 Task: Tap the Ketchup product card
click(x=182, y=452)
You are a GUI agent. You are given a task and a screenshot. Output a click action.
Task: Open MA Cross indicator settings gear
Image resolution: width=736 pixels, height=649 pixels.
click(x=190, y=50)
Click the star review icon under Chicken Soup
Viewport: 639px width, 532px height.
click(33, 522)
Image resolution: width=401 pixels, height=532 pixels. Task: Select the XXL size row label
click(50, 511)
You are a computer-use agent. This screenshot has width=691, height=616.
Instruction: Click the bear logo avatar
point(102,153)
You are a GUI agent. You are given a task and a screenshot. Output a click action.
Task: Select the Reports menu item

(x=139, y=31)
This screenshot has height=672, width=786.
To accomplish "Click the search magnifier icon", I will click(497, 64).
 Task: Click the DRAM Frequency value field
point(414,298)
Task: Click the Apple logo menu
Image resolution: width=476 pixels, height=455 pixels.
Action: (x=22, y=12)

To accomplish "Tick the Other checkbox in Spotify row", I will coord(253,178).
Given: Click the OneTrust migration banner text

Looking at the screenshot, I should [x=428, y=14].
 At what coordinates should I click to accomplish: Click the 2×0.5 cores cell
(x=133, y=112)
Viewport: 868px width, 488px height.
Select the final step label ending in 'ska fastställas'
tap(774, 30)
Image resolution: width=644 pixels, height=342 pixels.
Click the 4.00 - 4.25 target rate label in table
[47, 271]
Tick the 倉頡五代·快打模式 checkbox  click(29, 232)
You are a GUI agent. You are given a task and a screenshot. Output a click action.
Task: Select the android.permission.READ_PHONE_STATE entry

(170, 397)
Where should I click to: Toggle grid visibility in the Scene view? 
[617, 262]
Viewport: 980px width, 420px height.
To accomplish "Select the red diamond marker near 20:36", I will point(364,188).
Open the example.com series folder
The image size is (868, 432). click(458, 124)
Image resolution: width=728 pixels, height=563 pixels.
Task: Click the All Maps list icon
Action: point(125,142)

» **EXERCISE BRIEF**
In the records above, find the line with "Click the star review icon under Chicken Soup"; write out exactly that line and each one after it, stopping after the line with "You are a computer-use".

» **SOLUTION TO THE EXERCISE**
Click the star review icon under Chicken Soup
Viewport: 639px width, 532px height.
click(33, 522)
Image resolution: width=401 pixels, height=532 pixels. Task: Select the XXL size row label
click(50, 511)
You are a computer-use agent. This screenshot has width=691, height=616.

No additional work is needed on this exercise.